Macronutrients And Macro Calculators
Macros and macro calculators are increasingly becoming popular in the nutrition and fitness realm. Scroll around fitness blogs, fitness social media pages, and nomination website, and you will likely encounter the terms “macros” and “macros calculators” as the new, flexible, and effective way of losing weight, gaining muscles, maintaining weight, or achieving any other fitness goal you might have in mind.
What Are Macros?
Macros is a short term for the word macronutrients. Macronutrients are the major nutrients that the human body needs to carry out all the basic processes. In essence, these are nutrients that human being need survive. There are three major categories of macronutrients, including carbohydrates, fat, and proteins.
Macronutrients And Their Roles
We need macronutrients not only for the energy they supply but for the specific role that each macronutrient plays in the body as well. Since carbohydrates, fats, and proteins provide the body with the energy it needs to grow, repair, and develop, the body also requires large amounts of macronutrients daily.
However, aside from supplying the body with energy, carbohydrates will yield different effects compared to fats. The same case applies to proteins in relation to other macronutrients. For instance, carbohydrates are the primary energy source. As such, it provides more energy than any other of the macronutrients.
Protein, on the other hand, is an essential macronutrient used in regeneration and repair of the cells and body tissues. It also plays an essential role in the manufacture of hormones and the development and sustenance of the immune system. Fats are essential in brain development, cell functioning, and protecting the body organs from shock.
What Are Macro Calculators?
Macro calculators take the “if it fits your macros” approach. This approach to dieting is also called the flexible dieter approach owing to the flexible nature of the types of foods one can consume while on this diet. The basic premise of macro calculators is that it is not just enough to keep track of the net calories one consume, but it is also important to keep track of how the various macronutrients affect the body.
An IIFYM focuses mainly on meeting an individual’s macro goals. Importantly, this diet is designed to provide a consistent calories intake without having to stick to a strict diet and shunning some macronutrients to lose weight. The diet also allows its users to personalize their diets in a wide variety of ways they deem fit.
Differences Between Macro Calculators And Calories Calculators
Traditional dieting involves calculating calories with the goals of consuming a diet with a caloric deficit – consuming far fewer calories than your body uses to lose weight. That said, when calculating calories, one did not necessarily consider their macronutrients needs. It is feasible for one to consume a caloric deficit while not meeting their macronutrients needs.
The type of food you consume will determine how full or hungry you feel, your brain activity, your metabolic rate, hormonal response, and much more. This, in turn, will influence how well you can stick to a diet on a long-term basis.
To illustrate this, consider an example of a doughnut versus broccoli. To consume 100 calories, you need about 4 cups of broccoli or a total of 340 grams. In this mass of broccoli, you also consume 8 grams of fiber. On the other hand, you need one and half medium-sized doughnut to get 100 calories.
While you end up with 100 calories, there is a difference in the effects both these foods have on the body.
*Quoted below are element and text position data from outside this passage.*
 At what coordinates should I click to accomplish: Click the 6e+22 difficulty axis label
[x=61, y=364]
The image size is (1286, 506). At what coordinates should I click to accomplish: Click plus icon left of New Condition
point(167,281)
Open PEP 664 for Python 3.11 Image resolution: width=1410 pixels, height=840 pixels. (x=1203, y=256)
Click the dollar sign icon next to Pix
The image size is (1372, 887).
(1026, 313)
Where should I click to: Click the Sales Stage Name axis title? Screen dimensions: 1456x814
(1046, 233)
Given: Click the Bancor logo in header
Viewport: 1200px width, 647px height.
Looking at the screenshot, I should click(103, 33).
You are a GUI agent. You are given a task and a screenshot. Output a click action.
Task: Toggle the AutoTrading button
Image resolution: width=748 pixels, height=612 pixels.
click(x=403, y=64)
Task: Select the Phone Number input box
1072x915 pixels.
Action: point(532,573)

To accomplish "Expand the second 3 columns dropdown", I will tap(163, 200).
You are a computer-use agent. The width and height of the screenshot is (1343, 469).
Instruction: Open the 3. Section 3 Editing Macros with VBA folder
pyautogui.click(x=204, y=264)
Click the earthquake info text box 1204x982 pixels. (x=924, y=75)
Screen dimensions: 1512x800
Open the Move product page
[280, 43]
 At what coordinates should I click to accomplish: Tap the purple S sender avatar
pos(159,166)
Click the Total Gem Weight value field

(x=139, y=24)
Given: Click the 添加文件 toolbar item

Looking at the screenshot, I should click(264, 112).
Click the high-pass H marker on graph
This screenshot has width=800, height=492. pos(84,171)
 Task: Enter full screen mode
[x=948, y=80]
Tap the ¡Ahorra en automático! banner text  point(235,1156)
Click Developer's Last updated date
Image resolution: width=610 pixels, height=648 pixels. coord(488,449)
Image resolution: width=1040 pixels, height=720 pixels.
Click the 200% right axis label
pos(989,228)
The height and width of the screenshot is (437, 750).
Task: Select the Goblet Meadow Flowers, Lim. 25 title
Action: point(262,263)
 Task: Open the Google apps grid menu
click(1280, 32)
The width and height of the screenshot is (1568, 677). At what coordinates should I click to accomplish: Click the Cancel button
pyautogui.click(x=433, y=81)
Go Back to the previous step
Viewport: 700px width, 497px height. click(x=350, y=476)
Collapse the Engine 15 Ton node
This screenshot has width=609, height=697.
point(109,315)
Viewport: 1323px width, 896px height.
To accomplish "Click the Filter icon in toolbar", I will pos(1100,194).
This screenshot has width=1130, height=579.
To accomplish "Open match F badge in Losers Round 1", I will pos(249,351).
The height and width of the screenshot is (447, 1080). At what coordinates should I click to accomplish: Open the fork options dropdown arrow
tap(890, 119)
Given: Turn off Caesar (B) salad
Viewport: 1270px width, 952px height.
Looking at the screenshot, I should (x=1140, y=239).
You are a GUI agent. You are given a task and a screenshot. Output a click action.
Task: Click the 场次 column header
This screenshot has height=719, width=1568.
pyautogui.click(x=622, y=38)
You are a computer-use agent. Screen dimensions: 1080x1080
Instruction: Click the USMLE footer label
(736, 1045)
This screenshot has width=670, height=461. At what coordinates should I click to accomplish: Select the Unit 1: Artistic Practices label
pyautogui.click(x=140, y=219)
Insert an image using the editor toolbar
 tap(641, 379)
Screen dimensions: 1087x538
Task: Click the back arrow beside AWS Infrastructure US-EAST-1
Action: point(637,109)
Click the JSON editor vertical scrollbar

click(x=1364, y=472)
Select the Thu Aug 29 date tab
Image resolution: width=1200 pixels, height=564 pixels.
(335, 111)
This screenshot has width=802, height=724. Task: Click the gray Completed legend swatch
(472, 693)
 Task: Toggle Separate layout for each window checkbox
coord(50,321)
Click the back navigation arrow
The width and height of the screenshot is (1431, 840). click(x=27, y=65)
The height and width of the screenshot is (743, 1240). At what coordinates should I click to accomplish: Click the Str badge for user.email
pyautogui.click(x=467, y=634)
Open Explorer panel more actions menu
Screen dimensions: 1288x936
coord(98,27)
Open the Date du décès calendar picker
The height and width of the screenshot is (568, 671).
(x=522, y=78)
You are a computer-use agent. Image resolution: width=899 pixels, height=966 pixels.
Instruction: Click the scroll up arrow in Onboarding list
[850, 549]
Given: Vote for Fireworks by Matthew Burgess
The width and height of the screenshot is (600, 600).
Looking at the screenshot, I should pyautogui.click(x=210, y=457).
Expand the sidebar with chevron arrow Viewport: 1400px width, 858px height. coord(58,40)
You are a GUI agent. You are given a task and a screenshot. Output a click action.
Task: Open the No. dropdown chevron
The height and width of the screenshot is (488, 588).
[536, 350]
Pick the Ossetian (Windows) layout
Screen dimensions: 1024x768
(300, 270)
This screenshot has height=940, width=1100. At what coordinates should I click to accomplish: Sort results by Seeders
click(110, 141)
Three hundred forty grams of broccoli will leave you feeling fuller for longer when compared to the one and a half doughnuts.
Macro calculators take into account the number of calories you need to consume to achieve dietary goals as well as the sources of the calories. Not all calories are the same. As such, this diet form involves determining the amount of every macronutrient that you need to consume to achieve your goal.
Using Macro Calculators
Typically, for weight loss, you need to adjust your macro intake to achieve a 20% caloric deficit. This will help you achieve steady weight loss. Alternatively, you can go for a 10% calorie deficit if you want to lose a few pounds while building muscles.
For those interested in maintaining their weight, you can use macro calculators to determine the macro levels that will help you maintain your weight levels. For individuals interested in gaining muscle, you can calculate your macros to have a surplus in calories.
Avoiding Or Overcoming IIFYM Pitfalls
There are a few pitfalls you have to avoid when using IIFYM diets. The first being a lack of micronutrients intake. You should ensure you take adequate mineral and vitamins along with your macros. The other pitfall to avoid is not consuming the full range of amino acids. Try and consume protein sources with the full range of amino acids.